CVMar 18

MCoT-MVS: Multi-level Vision Selection by Multi-modal Chain-of-Thought Reasoning for Composed Image Retrieval

arXiv:2603.1736041.6
AI Analysis

This addresses a specific bottleneck in image retrieval for users needing precise modifications, but it is incremental as it builds on existing methods with a novel integration.

The paper tackles the problem of extracting correct semantic cues from reference images in Composed Image Retrieval, which often suffers from visual noise interference, and achieves new state-of-the-art performance on CIRR and FashionIQ benchmarks.

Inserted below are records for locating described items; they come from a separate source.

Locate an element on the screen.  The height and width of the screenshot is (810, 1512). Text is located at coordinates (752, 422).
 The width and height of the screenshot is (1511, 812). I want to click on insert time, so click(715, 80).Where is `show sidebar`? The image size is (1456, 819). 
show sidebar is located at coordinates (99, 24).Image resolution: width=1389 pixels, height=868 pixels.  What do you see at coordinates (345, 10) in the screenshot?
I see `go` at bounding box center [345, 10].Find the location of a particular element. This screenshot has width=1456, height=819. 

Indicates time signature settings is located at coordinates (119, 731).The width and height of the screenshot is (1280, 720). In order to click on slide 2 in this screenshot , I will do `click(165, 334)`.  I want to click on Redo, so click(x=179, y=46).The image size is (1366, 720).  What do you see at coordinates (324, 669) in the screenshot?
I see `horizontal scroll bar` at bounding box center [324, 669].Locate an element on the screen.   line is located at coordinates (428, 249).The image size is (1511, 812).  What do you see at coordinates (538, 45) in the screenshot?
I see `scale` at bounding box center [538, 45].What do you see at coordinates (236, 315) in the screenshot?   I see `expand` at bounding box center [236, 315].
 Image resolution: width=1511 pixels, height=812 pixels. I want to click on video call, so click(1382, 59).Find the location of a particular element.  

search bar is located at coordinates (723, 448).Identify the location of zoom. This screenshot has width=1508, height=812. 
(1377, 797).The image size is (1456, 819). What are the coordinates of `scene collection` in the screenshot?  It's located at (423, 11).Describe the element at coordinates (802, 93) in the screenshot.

Composed Image Retrieval (CIR) aims to retrieve target images based on a reference image and modified texts. However, existing methods often struggle to extract the correct semantic cues from the reference image that best reflect the user's intent under textual modification prompts, resulting in interference from irrelevant visual noise. In this paper, we propose a novel Multi-level Vision Selection by Multi-modal Chain-of-Thought Reasoning (MCoT-MVS) for CIR, integrating attention-aware multi-level vision features guided by reasoning cues from a multi-modal large language model (MLLM). Specifically, we leverage an MLLM to perform chain-of-thought reasoning on the multimodal composed input, generating the retained, removed, and target-inferred texts. These textual cues subsequently guide two reference visual attention selection modules to selectively extract discriminative patch-level and instance-level semantics from the reference image. Finally, to effectively fuse these multi-granular visual cues with the modified text and the imagined target description, we design a weighted hierarchical combination module to align the composed query with target images in a unified embedding space. Extensive experiments on two CIR benchmarks, namely CIRR and FashionIQ, demonstrate that our approach consistently outperforms existing methods and achieves new state-of-the-art performance. Code and trained models are publicly released.